Der Magier spürte, wie der Mantel von seiner Haut glitt und irgendwo, weit entfernt, den Boden berührte. Seine Hände verkrampften sich, wurden zu schwarzen Bällen, die Düsternis verströmten. Er wand sich unter der Berührung der Finsternis, sehnte sie aber auch herbei wie einen lange vergessenen, guten Freund.
Erst das Knarzen der Zimmertür riss ihn zurück in die Wirklichkeit. Grelles Licht fiel durch den sich öffnenden, immer größer werdenden Spalt.

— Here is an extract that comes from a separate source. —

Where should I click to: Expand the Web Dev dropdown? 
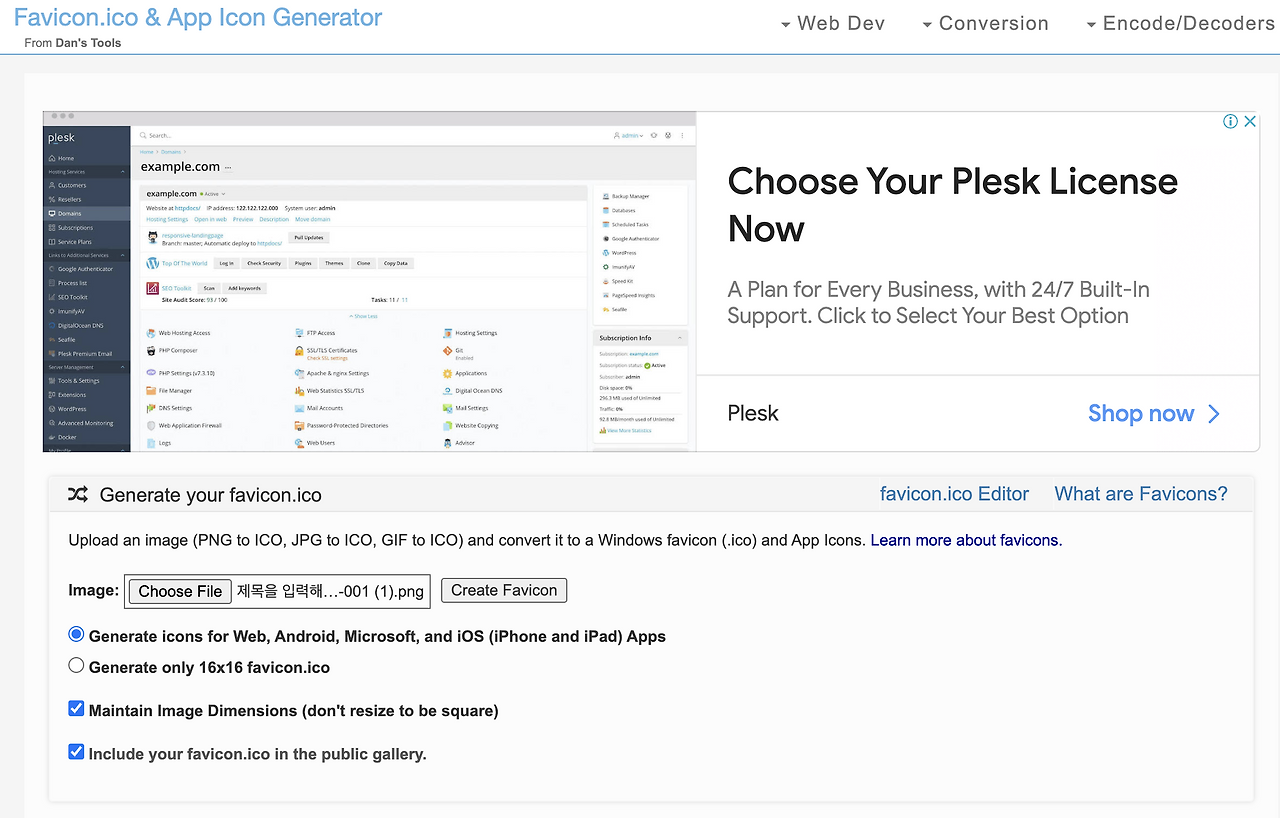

Sofort huschten die schattenhaften Gestalten um ihn zurück in die dunklen Ecken, und Rhynn tat es ihnen gleich.
Er kauerte sich in die Dunkelheit und beobachtete, wie ein Serabi den Raum betrat und sich suchend umsah. Der Ankömmling rief Rhynns Namen, doch der Magier fühlte keine Verbundenheit mehr zu diesem Wort, das bereits in den Schlieren der Vergangenheit verblich.
Komm zu uns, wisperte er nur und streckte seine dunklen Finger nach dem Eindringling.